> _CEL ZADANIA 1_:
Według dr Khalify w tekście o rozwiązaniu dwupaństwowym, do którego roku poparcie dla tego rozwiązania było bardzo wysokie?
> _CEL ZADANIA 2_:
Dopisz dalszy ciąg tekstu o rozwiązaniu dwupaństwowym, zaczynając po jego ostatnim zdaniu.

> _TEKST ŹRÓDŁOWY_:
***

Zaledwie jedna trzecia Palestyńczyków i jedna czwarta Izraelczyków wciąż wierzy w ten model, a większość pozostaje sceptyczna. Główne przeszkody pozostają niezmienne od lat: status Jerozolimy, ekspansja osiedli, wymogi bezpieczeństwa Izraela oraz prawo powrotu dla palestyńskich uchodźców.

Jak wyjaśnia dr Khalifa, „to wynik braku nadziei”. – Do roku 2000 poparcie dla rozwiązania dwupaństwowego było bardzo wysokie. Później zaczęło spadać, ponieważ Palestyńczycy przestali widzieć po stronie Izraela wolę realizacji tego planu – wskazuje.

– Izrael stosuje przemoc i blokuje wszelkie możliwości rozwoju na Zachodnim Brzegu – zarówno administracyjnego, jak i gospodarczego. Wojsko izraelskie bombarduje domy i budynki cywilne pod pretekstem braku zezwoleń na budowę – mimo iż mowa o palestyńskim terytorium – mówi ambasador.

***

> _PRZEKAZANY MATERIAŁ_:
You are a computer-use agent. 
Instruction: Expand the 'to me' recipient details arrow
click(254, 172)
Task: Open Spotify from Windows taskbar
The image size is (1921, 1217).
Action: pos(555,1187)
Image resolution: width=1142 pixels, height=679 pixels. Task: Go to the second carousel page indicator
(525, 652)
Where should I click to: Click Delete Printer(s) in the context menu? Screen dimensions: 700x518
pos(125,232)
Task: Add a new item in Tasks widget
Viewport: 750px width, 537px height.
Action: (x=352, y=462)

***

> _WYNIK ĆWICZENIA 1_:
Do roku 2000.

> _WYNIK ĆWICZENIA 2_:
Polityka faktów dokonanych

Zachodni Brzeg Jordanu, najważniejszy dla przyszłego państwa palestyńskiego, jest areną dynamicznych i nieodwracalnych zmian. Mieszka tam w tej chwili około 2,7 miliona Palestyńczyków oraz ponad 670 tysięcy izraelskich osadników.

Tylko w latach 2024-2025 władze Izraela zatwierdziły budowę blisko 20 810 nowych jednostek mieszkaniowych, a od 2023 roku powstało ponad 28 nieautoryzowanych osiedli, co przyspiesza fragmentację terytorialną.

Według Khalify Izrael „nasilając grabież palestyńskiej ziemi, rozbudowuje osadnictwo na Zachodnim Brzegu i odcina poszczególne miasta od siebie. W efekcie Zachodni Brzeg staje się mozaiką małych gett, między którymi Palestyńczycy nie mogą się przemieszczać bez izraelskiego pozwolenia”.

Politykę tę napędzają kluczowi izraelscy politycy, tacy jak minister finansów Bezalel Smotrich (Syjonizm Religijny) i Jariw Lewin (Likud), podczas gdy Siły Obronne Izraela (IDF) umacniają obecność wojskową. Po stronie palestyńskiej, zarządzająca wybranymi obszarami, walczy z wewnętrznymi podziałami i spadkiem legitymacji.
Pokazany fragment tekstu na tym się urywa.